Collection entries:

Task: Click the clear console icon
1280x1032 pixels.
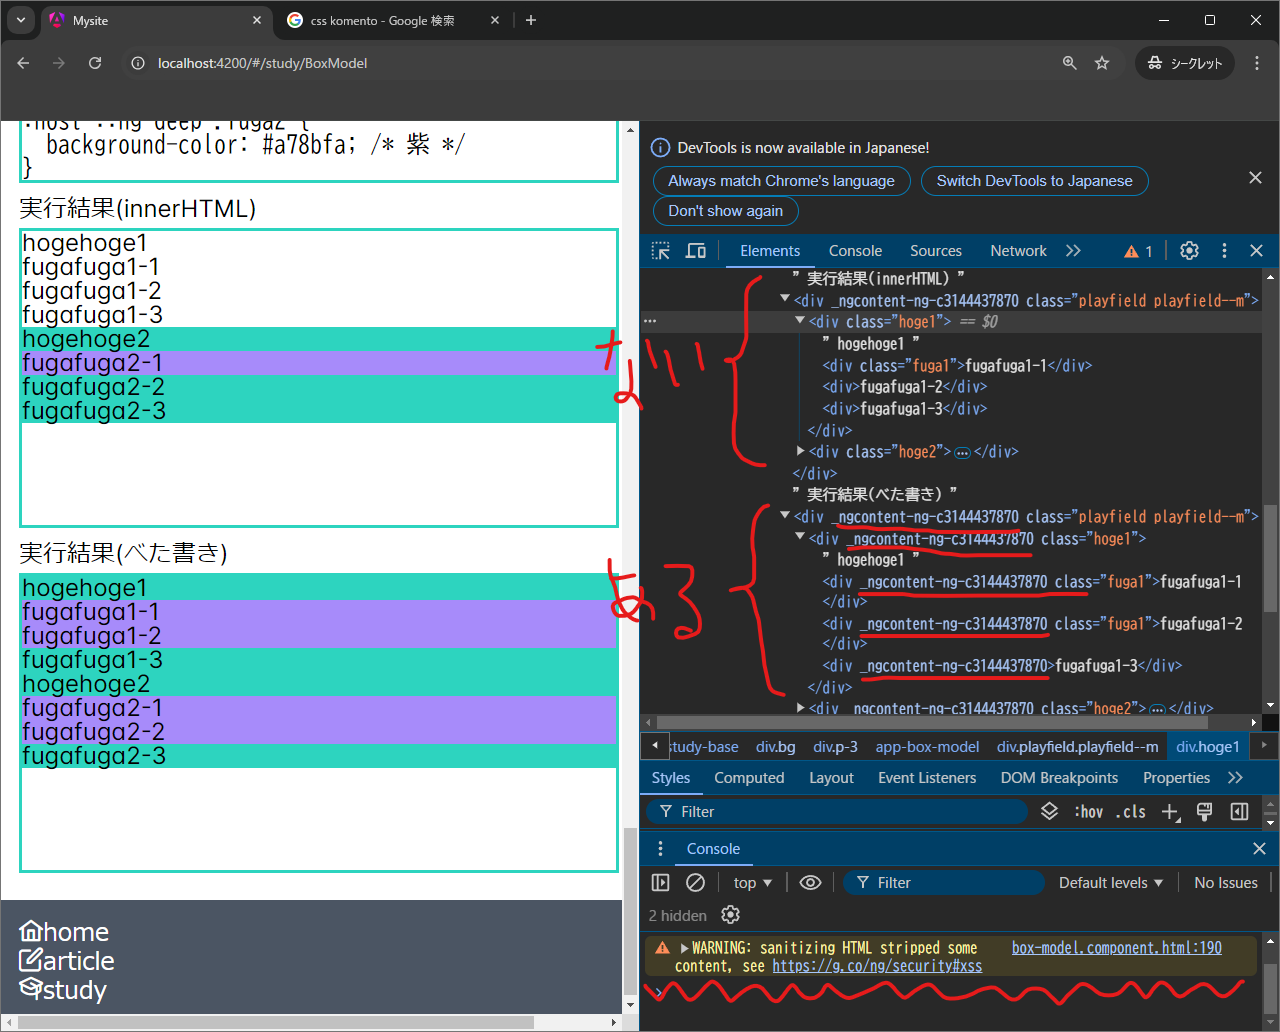Action: 695,882
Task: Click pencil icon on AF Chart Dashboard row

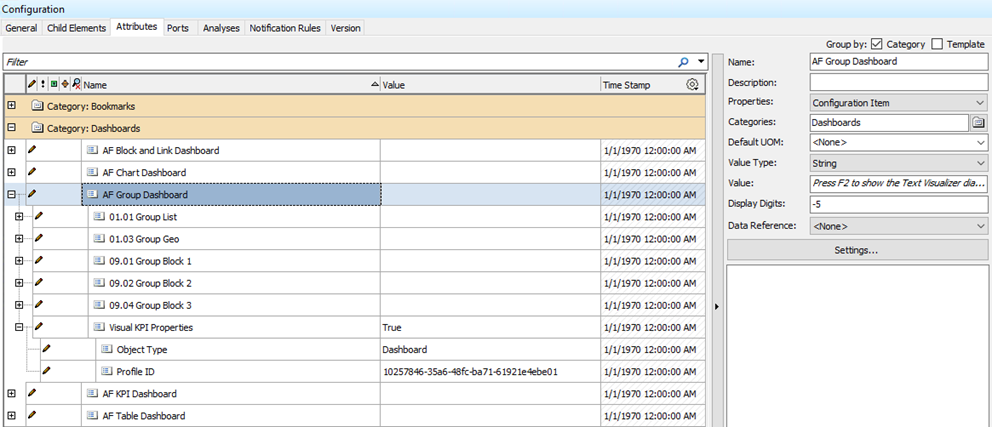Action: pyautogui.click(x=31, y=172)
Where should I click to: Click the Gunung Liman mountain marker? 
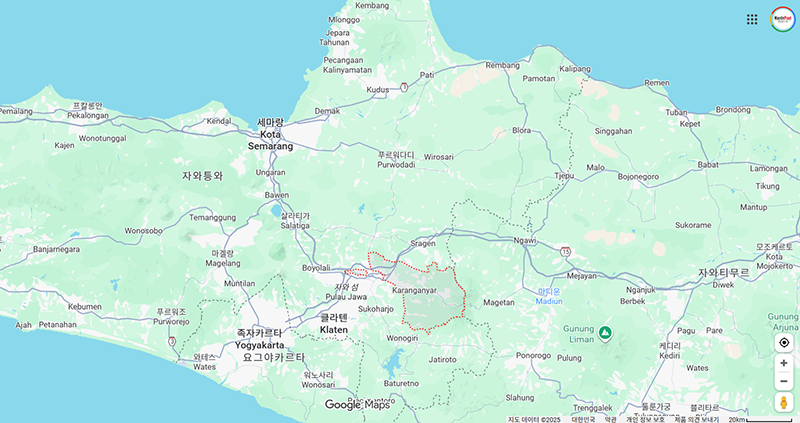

• _What the task asks_: Copy the entries exactly. Leave out the images.

• _Exercise response_:
Task: Click the clear console icon
1280x1032 pixels.
Action: 695,882
Task: Click pencil icon on AF Chart Dashboard row

Action: pyautogui.click(x=31, y=172)
Where should I click to: Click the Gunung Liman mountain marker? 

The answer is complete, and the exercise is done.